### DIRECTIONS:
All of the listing should be output exactly, apart from the pictures.

### SUPPLIED MATERIAL:

--*--

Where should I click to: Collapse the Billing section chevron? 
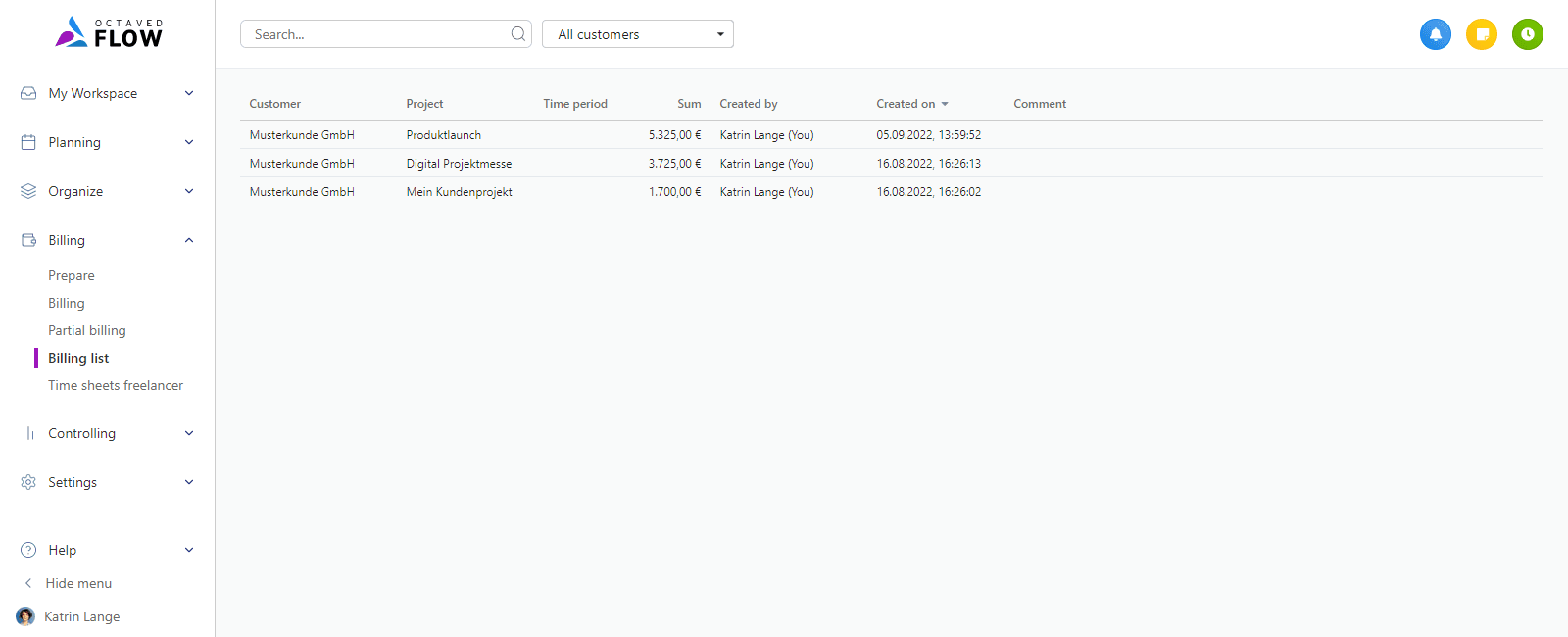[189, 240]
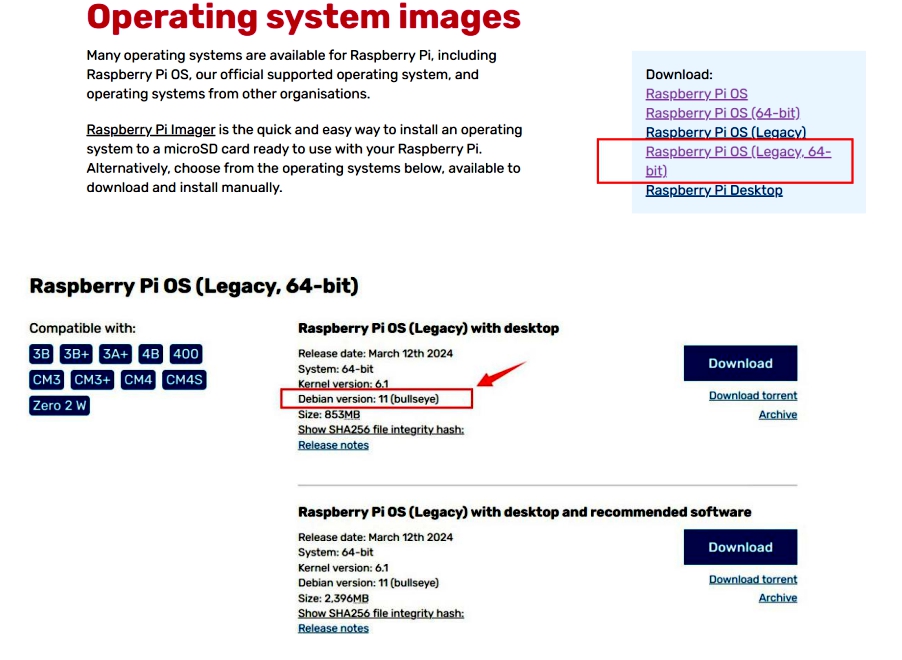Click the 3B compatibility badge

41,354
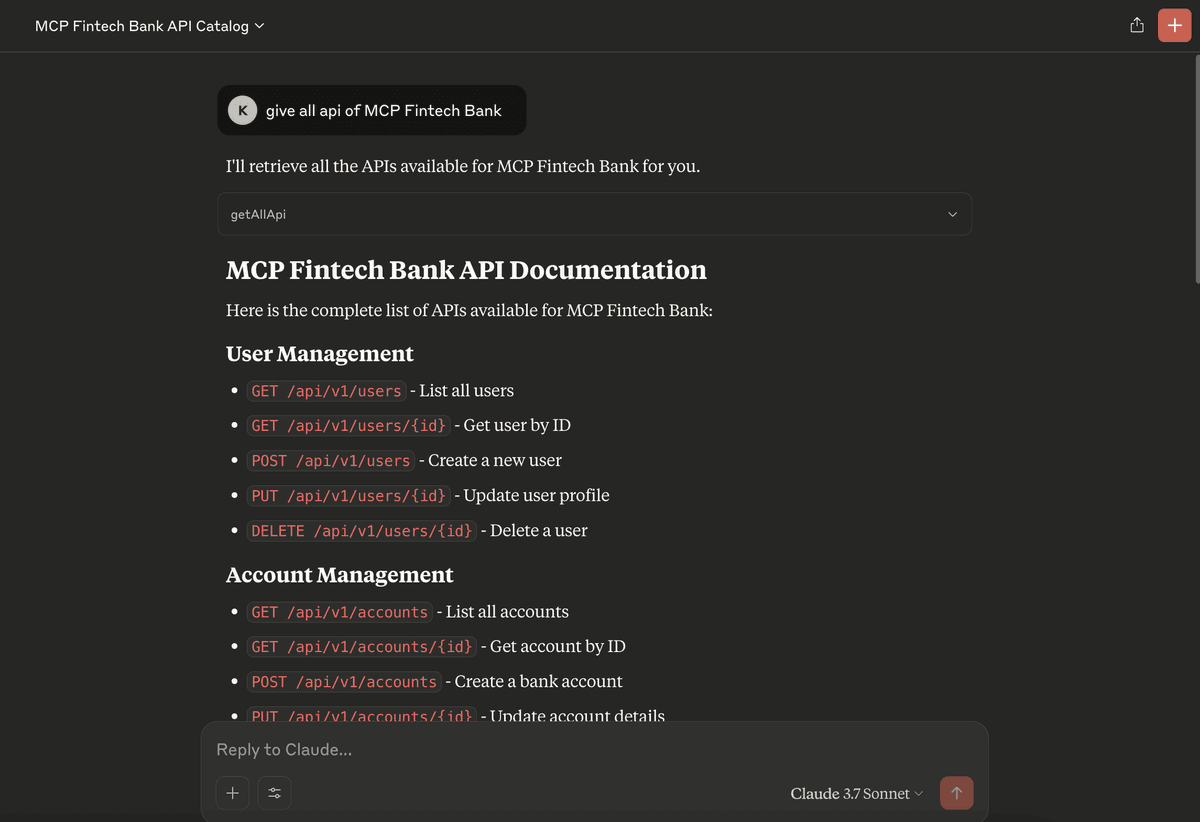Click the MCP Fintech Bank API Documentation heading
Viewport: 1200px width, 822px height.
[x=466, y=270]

--*--

### ANSWER TO THE PROBLEM:
Where should I click to: Collapse the Billing section chevron? 
[189, 240]
Click the 3B compatibility badge

41,354
Click the MCP Fintech Bank API Documentation heading
Viewport: 1200px width, 822px height.
[x=466, y=270]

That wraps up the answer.